* SOURCE PASSAGE *
Conference With NOFX and Bad Religion

A few months back MR representatives, John Morrison and Christine Bell got the opportunity to participate in a press conference with Mike Burkett, (Fat Mike), front man of punk band NOFX and founder/owner of indie label, Fat Wreck Chords; and Jay Bentley of the punk band Bad Religion.

For the sake of the reader, we have edited some of the conference. We have done our best to maintain the context of both the questions and answers to fairly represent Mike and Jay and ensure that their statements are not misunderstood or ‘spun’.

Fat Mike of NoFXFor people that don’t know a lot about Warped Tour, and the meaning behind it, can you tell us something?

Mike: From behind the scenes, it sounds clichéd, but it’s punk rock summer camp. It’s the best time a band could possibly have, because your hanging out with 50 other bands everyday. There’s gambling and drinking and uh, barbecuing, yeah we drink beers or vodka. And you can’t have a better time, that’s why these bands keep doing the Warped Tour, that’s why it’s so successful, because the bands have so much fun. The other tours, it’s more about business. And even Kevin Lyman, the owner, he doesn’t make that much money, you know, he makes a living. But kids don’t get charged a lot, the bands don’t get paid a lot, it’s just a good time.

Why do you think Warped Tour succeeds where other tours, like Lollapalooza, fail?

Mike: Well first of all the line-up for Lollapalooza is terrible this year. Those head-lining bands are probably taking 250 thousand to 500 thousand dollars a night, where Warped Tour bands take between $200-$10,000; somewhere between there. Almost every band on the Warped Tour takes a pay cut to play the Warped Tour. But they do it because it’s fun and it’s cool. But the other bands on the other tours, they do it for the money and the promoters do it for the money. That’s why the prices are so high and that’s why it’s failing. I think the kids know that the Warped Tour is fun and the bands are having fun. I wouldn’t be doing this if it wasn’t fun. We’re here for us.
Jay: In our world of music, other tours that were out there folded, they couldn’t sell enough tickets to keep themselves going. This is the music that people who are buying tickets and buying records want to hear. This is, fortunately, a musical expression that speaks to them. I don’t know whether it’s the anger, the fear or just the over all sense of something exciting that gets people going. Speaking for myself, when I was 14, it was the fact that a band could speak to me about something other than girls. That was very important to me. I mean, it’s a 20 or 25 dollar ticket and there’s 50 bands….

* ROWS *

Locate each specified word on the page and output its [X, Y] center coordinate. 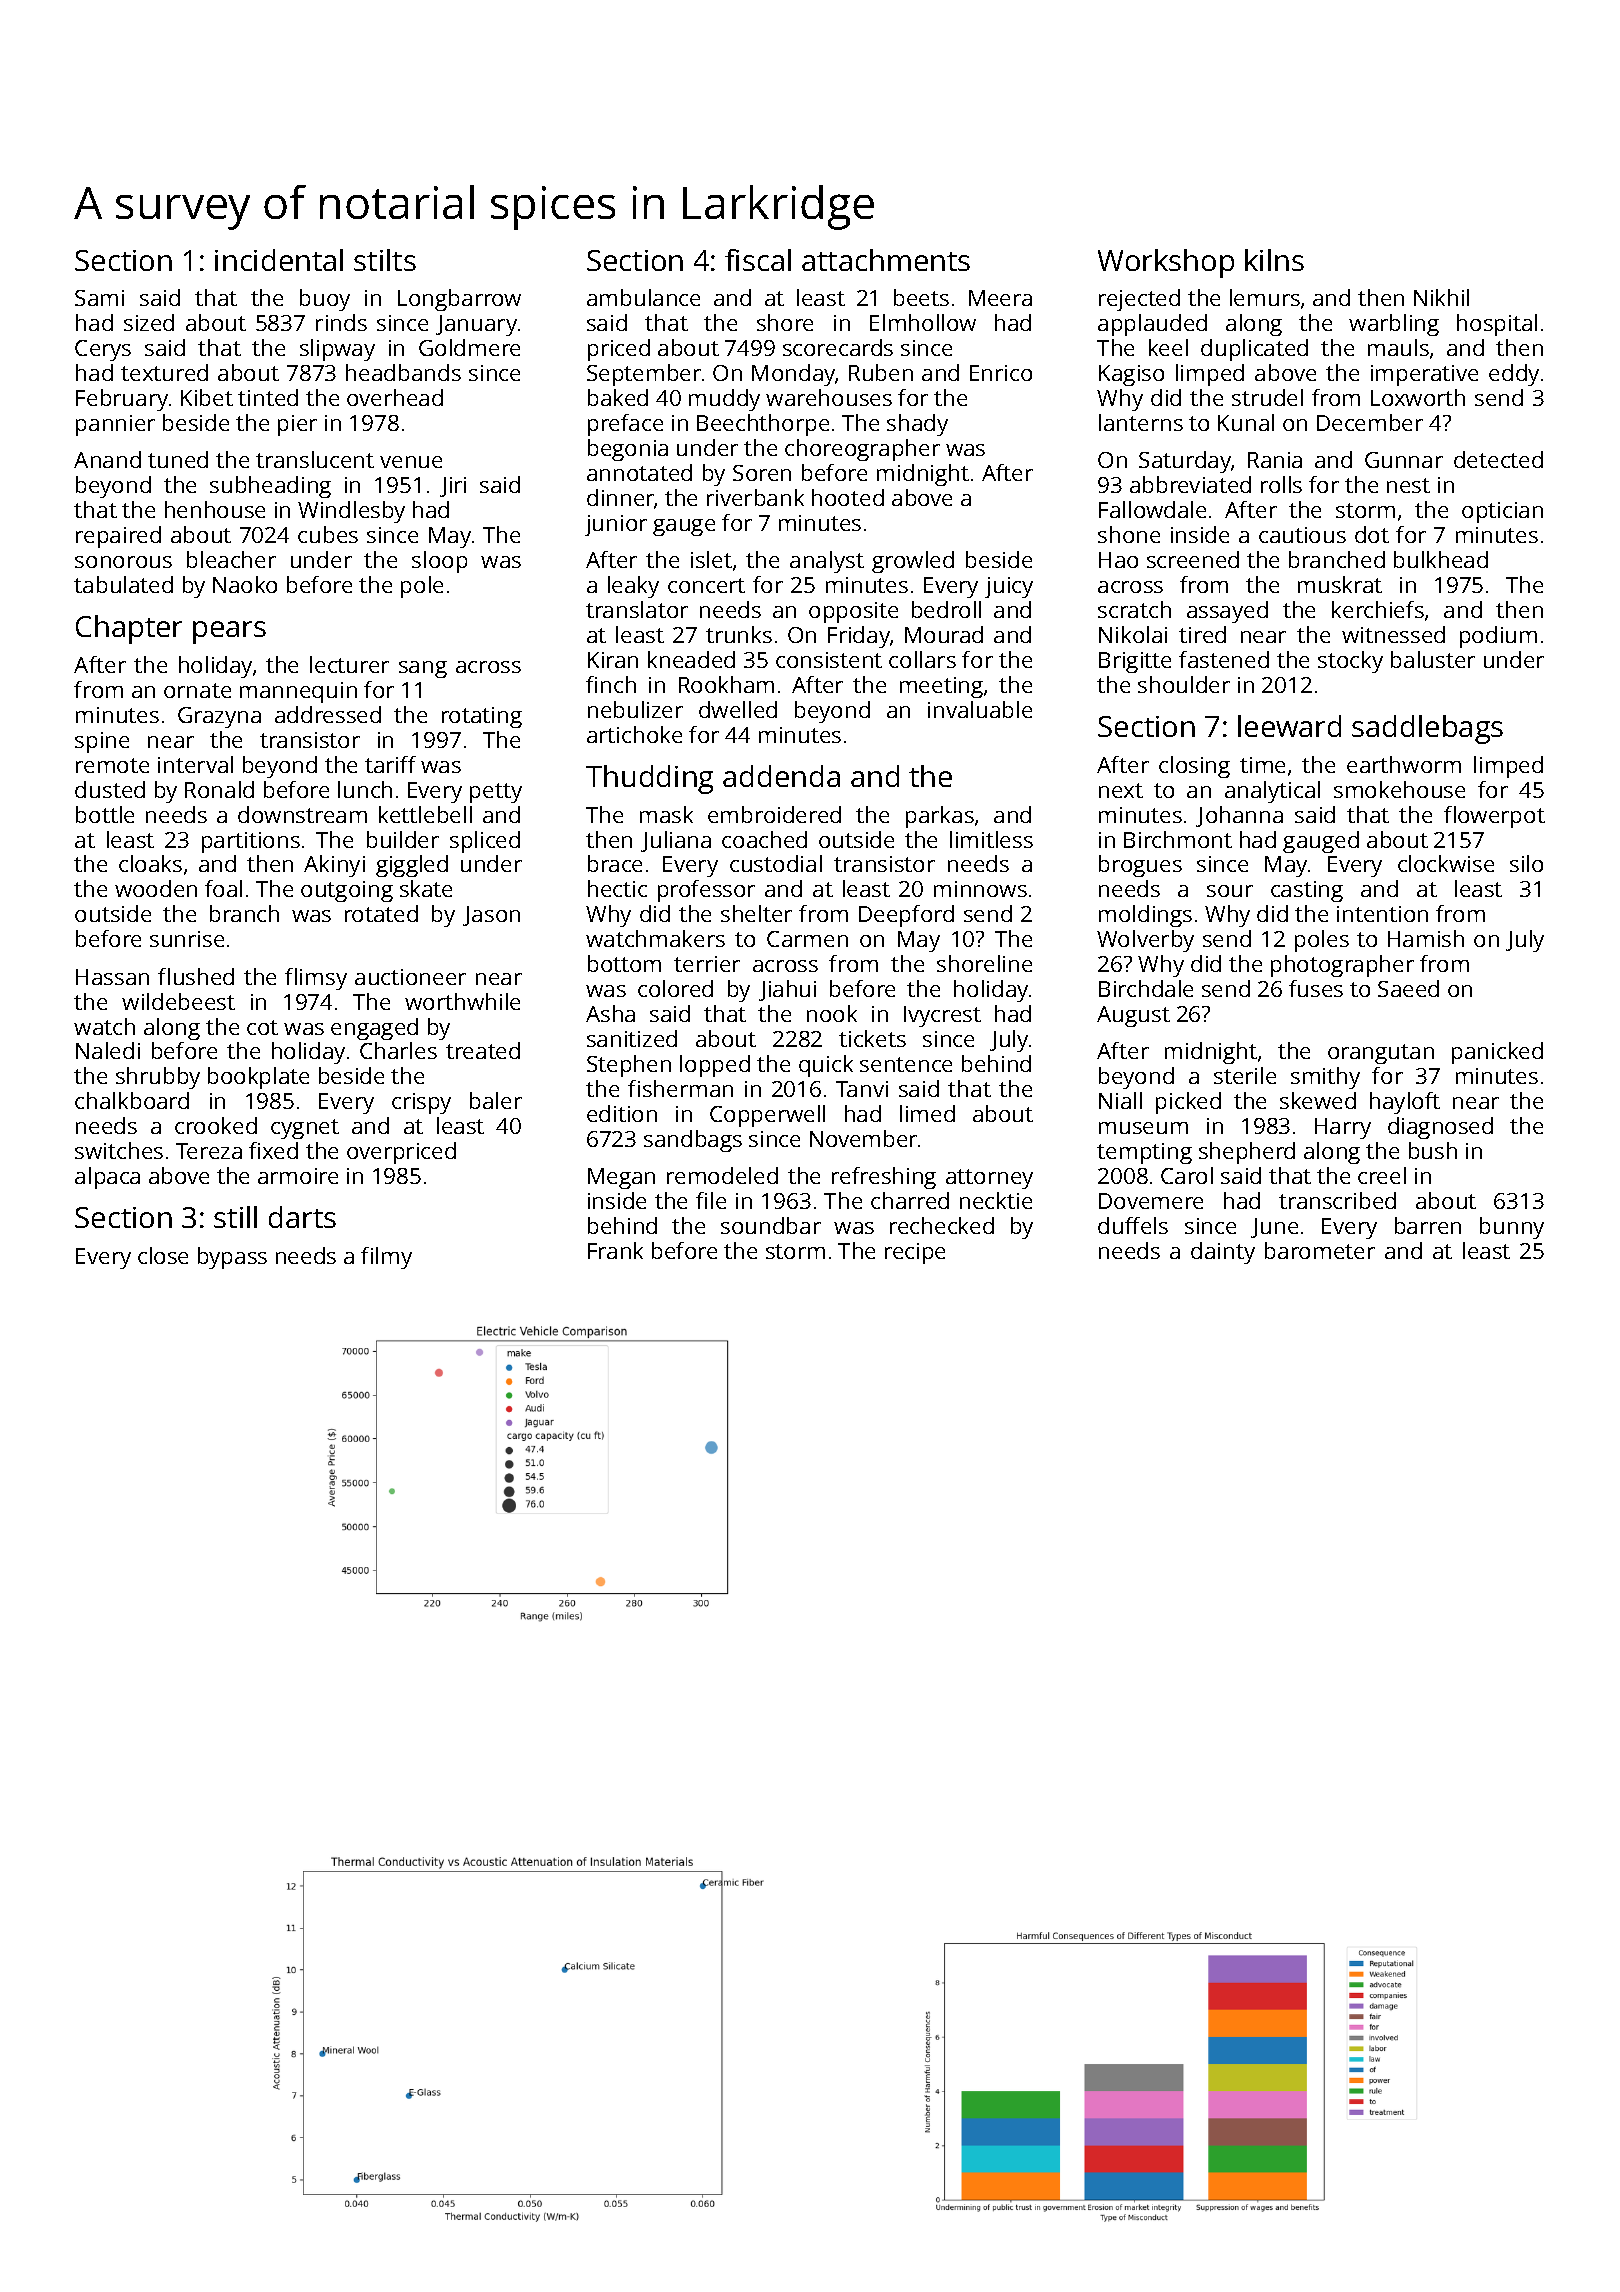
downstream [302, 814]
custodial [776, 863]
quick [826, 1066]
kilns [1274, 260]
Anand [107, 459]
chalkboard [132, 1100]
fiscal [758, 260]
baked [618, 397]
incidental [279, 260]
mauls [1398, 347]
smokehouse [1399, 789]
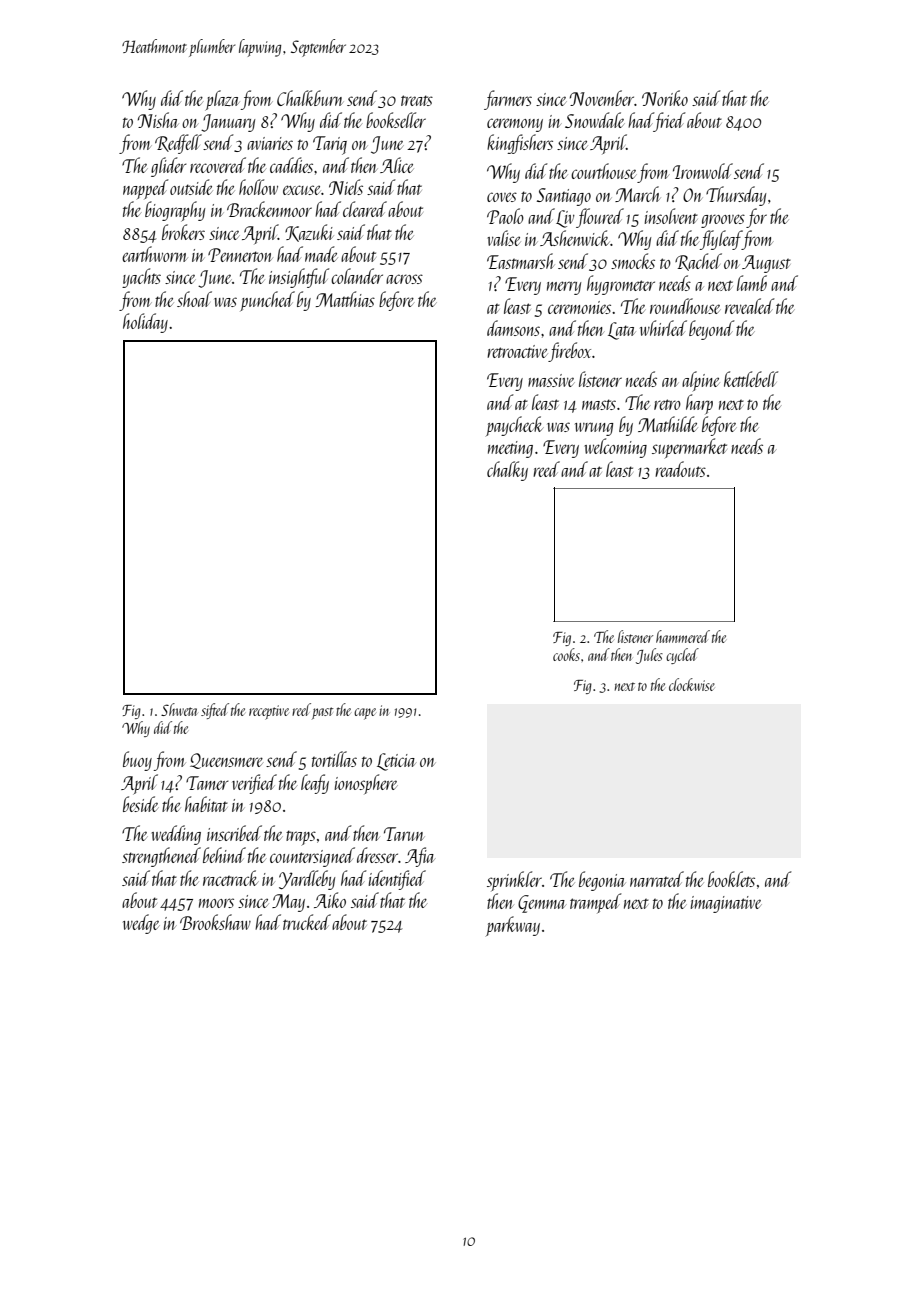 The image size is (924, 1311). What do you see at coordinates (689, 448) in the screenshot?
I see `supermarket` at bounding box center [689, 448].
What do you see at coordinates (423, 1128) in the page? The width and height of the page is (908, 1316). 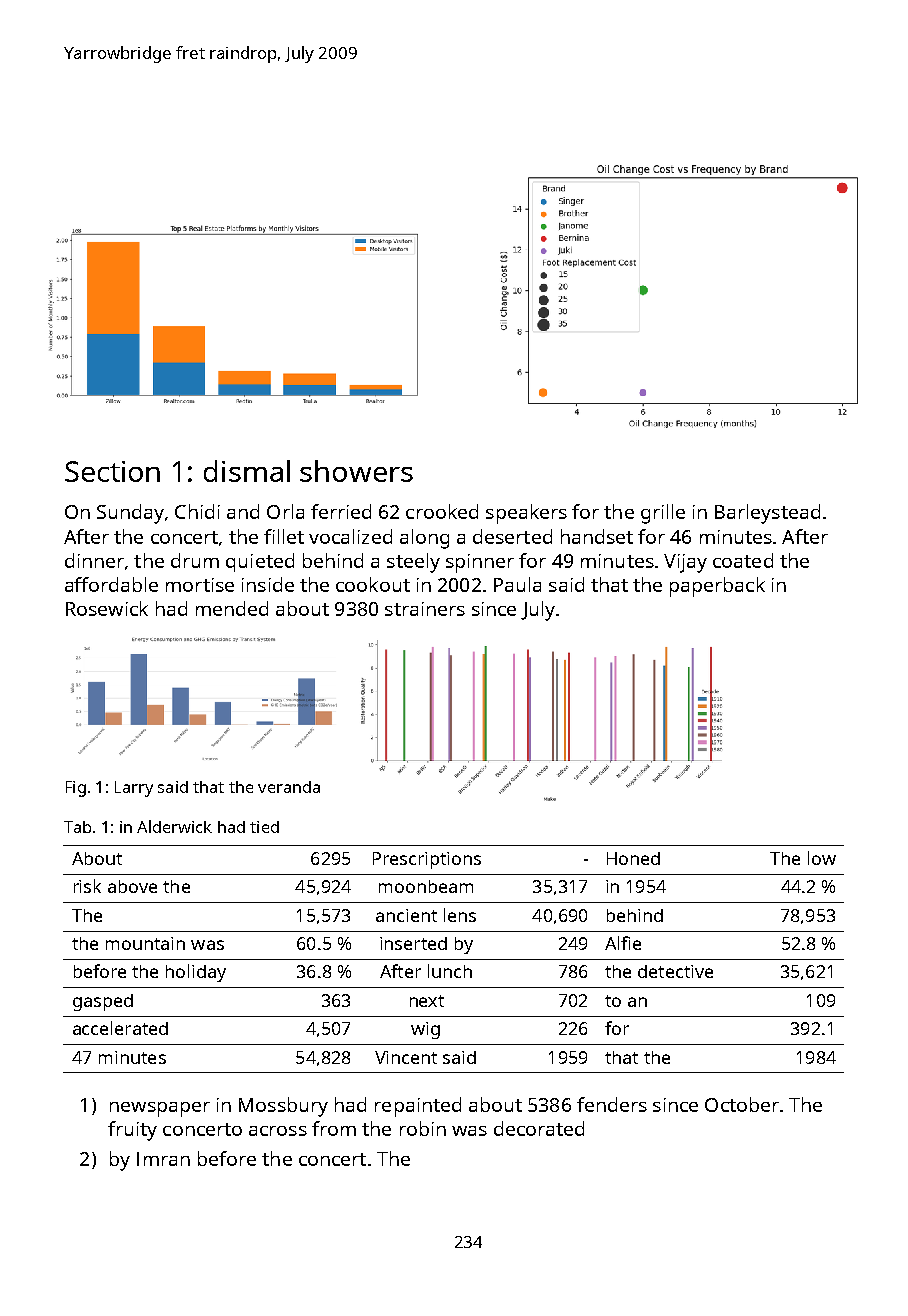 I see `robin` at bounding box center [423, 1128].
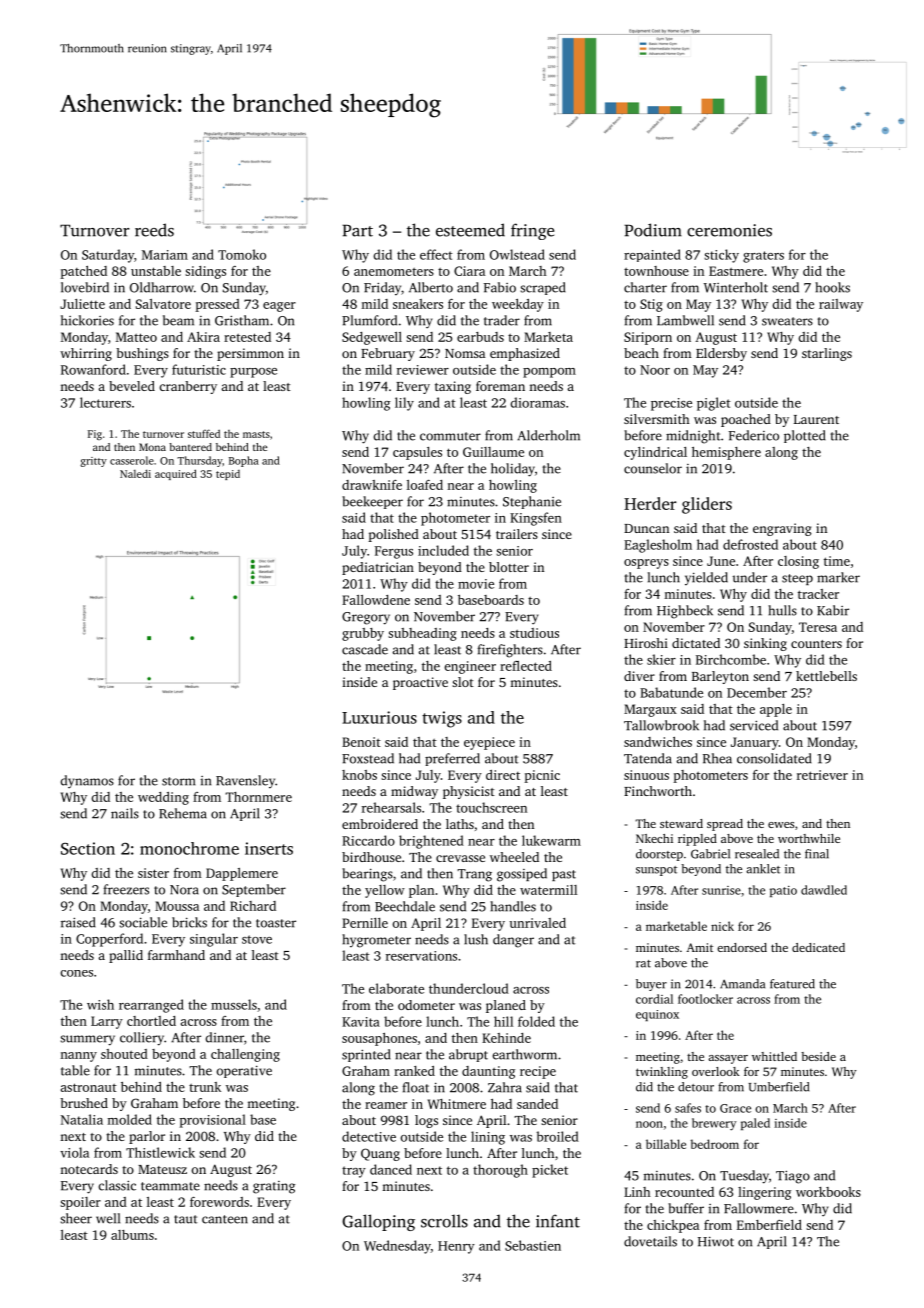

* WORK TO DO *
a - Answer these questions using the NOFX and Bad Religion press conference:
(i) Which two MR representatives took part in the press conference?
(ii) According to Mike, what do Warped Tour bands take per night?
(iii) What ticket price does Jay mention?
b - Reproduce the part of the NOFX and Bad Religion press conference that opens with the words containing "Conference With NOFX" and closes with "band Bad Religion.".

* SET OF ANSWERS *
a -
(i) John Morrison and Christine Bell
(ii) Between $200 and $10,000
(iii) 20 or 25 dollars

b -
Conference With NOFX and Bad Religion

A few months back MR representatives, John Morrison and Christine Bell got the opportunity to participate in a press conference with Mike Burkett, (Fat Mike), front man of punk band NOFX and founder/owner of indie label, Fat Wreck Chords; and Jay Bentley of the punk band Bad Religion.